Everyone agrees that perfect technique is essential for an attractive and successful game, and age-appropriate basic training is essential for learning technical skills. To learn basic techniques, players need to practice them again and again over a long period of time, ultimately using them in exercises with opposition pressure.
In winter, the gym can be an ideal place to practice technique. The limited space, even floor surface and opportunity to use the walls all speed up the game and make it more technically demanding. And you don’t have to worry about inclement weather conditions (wind, cold, soft and mushy ground), which makes technique training even easier.
These sample exercises are intended primarily as suggestions: As a coach, you have to evaluate your players’ abilities and decide which exercises are appropriate for them. Of course, by making small changes to the rules, adding extra rules or changing the setup, you can make any exercise harder or easier. We’ve also included some tips to help you organize these exercises and use them in your own training program.
Indoor training can be an excellent opportunity for players, especially the very young, to work on coordination and effectively improve their technical skills. Indoor training equipment can open up a whole new world of possibilities for the inventive youth coach!
Dribbling & Faking
Take your eyes off the football and look at the ground about three yards ahead of it.
Keep the ball close! Touch it with the active foot often, preferably with every step you take.
Keep your body between the football and your opponent, so you can protect it. Always dribble with the foot farther away from your opponent.
Use fakes intelligently.
Use lines on the gym floor as dribbling paths, with different colours for different dribbling styles (e.g. step-overs on the blue lines and shooting fakes on red).

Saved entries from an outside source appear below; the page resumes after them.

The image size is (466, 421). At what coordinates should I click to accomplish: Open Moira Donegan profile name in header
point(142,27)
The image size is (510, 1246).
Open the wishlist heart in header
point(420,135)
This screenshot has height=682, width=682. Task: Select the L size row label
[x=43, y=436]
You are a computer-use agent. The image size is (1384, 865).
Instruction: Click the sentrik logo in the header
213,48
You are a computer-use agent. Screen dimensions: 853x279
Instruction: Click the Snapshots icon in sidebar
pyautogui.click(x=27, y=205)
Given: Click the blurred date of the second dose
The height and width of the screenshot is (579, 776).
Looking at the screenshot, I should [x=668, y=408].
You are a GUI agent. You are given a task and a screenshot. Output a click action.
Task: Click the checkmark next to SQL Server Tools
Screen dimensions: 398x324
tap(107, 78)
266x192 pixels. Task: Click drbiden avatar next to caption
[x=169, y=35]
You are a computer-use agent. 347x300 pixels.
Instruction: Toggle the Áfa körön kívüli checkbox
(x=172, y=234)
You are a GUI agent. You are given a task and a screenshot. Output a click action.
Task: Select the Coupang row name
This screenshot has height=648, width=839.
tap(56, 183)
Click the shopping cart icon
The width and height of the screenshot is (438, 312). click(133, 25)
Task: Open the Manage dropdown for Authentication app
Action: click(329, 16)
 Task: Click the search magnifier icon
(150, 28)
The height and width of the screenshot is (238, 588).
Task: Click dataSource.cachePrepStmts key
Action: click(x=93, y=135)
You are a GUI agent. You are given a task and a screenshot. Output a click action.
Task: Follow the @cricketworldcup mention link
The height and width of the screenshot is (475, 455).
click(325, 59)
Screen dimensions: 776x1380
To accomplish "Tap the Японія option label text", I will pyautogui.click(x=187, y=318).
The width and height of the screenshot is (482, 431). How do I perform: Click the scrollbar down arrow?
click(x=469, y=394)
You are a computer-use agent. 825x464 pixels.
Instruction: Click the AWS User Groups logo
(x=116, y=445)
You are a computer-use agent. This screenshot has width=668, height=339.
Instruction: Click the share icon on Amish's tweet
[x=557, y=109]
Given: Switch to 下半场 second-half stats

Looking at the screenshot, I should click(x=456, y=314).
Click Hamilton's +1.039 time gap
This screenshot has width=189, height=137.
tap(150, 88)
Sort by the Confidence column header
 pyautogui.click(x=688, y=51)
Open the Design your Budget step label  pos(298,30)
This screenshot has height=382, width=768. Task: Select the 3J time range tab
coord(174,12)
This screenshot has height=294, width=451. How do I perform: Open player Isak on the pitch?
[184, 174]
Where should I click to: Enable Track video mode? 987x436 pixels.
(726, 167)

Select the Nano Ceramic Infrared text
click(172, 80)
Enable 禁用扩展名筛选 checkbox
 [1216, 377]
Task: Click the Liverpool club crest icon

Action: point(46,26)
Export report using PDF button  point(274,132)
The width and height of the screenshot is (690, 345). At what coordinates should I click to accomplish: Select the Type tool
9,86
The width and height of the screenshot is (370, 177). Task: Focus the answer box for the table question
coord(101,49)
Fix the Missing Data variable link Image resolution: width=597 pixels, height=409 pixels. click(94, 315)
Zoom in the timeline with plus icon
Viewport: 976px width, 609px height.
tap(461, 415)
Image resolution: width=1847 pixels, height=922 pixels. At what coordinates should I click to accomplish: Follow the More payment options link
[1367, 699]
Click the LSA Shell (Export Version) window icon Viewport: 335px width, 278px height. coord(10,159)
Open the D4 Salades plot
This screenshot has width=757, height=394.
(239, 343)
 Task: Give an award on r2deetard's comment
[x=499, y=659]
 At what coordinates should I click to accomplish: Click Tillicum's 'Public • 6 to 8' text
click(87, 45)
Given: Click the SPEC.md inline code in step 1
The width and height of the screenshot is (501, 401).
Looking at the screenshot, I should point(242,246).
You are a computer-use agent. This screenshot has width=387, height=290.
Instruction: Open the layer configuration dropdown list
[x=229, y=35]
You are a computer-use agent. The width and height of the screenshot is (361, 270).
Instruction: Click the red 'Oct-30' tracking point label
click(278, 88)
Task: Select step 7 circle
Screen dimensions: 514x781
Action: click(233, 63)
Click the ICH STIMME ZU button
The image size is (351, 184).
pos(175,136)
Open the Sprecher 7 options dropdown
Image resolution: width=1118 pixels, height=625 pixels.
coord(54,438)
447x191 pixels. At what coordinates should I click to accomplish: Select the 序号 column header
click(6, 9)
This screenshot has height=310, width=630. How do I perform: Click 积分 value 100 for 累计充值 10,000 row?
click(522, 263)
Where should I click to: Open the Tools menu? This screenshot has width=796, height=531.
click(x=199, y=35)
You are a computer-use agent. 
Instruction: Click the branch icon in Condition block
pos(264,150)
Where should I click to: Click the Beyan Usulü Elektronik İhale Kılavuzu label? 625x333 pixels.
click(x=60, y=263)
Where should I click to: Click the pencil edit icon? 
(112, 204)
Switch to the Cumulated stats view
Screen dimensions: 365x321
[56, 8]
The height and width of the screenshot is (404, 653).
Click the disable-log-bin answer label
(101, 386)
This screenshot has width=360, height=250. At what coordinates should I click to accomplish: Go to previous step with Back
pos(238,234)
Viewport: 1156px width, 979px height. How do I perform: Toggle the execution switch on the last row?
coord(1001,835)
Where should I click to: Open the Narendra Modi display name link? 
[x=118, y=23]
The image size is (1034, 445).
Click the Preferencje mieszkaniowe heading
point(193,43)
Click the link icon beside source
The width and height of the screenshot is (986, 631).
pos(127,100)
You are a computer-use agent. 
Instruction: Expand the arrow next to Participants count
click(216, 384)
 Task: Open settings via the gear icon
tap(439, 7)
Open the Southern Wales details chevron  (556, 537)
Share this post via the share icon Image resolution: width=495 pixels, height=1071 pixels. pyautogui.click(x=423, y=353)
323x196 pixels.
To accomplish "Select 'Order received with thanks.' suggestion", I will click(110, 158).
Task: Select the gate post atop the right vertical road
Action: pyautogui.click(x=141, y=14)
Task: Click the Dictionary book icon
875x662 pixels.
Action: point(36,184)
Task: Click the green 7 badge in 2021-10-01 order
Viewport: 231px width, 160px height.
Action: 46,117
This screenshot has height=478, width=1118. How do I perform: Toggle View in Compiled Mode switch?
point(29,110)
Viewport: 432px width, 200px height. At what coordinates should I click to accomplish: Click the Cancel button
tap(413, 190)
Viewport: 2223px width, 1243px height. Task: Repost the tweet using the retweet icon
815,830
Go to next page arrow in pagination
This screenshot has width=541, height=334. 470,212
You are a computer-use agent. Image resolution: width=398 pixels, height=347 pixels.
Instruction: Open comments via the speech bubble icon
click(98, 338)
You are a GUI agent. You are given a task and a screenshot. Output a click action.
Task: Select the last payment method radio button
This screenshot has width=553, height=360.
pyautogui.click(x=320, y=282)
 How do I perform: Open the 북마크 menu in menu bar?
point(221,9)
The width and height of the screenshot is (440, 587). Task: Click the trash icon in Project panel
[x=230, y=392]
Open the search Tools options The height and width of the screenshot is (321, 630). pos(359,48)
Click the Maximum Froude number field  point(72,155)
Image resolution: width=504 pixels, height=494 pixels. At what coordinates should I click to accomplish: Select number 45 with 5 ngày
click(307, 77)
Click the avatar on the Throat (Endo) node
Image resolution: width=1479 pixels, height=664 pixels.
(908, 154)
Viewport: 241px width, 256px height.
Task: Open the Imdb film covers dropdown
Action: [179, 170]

Use boxes, medicine balls, etc. as dribbling obstacles.
Set up interesting dribbling par courses using various items.
Passing & Shooting
Make sure your foot makes solid contact with the ball.
Depending on the type of kick, either stretch your foot (point toes at the ground) or flex it (pull them up toward your shin).
After your foot strikes the football, follow through with the whole leg.
On shots, take careful aim at an open corner of the goal.
Always move to meet a pass.
Use walls and long benches as “passing stations.”
Use soft mats, boxes, and long benches as “goals” for shooting practice.
Use soft mats to teach players spectacular shooting techniques (bicycle kick, hip-turn side volley, etc.).
Use boxes as targets for shooting competitions.
Move to meet the ball and let your foot “give” a little as it makes contact.
For passes on the ground, raise your foot slightly so the ball can’t roll over it.
Always control the ball in a free space away from opponents.
On passes in the air, don’t let the ball bounce: It wastes time and increases your risk of losing the ball.
Use long benches as passing stations and “walls” for wall passes to help players learn to control balls on the ground.
Incorporate the wall as a passing station and allow players to throw or kick high balls against the wall, to help them learn to control balls in the air as well.
Pull your chin in to your chest and tense your neck muscles.
Keep your eyes open as long as possible and watch the incoming ball (follow it with your eyes).
Bend back from the waist; this provides the “wind-up” you need to hit the ball.
Meet the ball at the top of your jump.
Take a long running start.
Have players practice heading on the hard and soft mats (improves motivation).
Use mats etc. as targets for heading competitions. To make this exercise even more effective, divide players into smaller groups.
Set up a “basket shooting” (heading) competition on the basketball courts.
Use the gym equipment to build a heading course with various stations.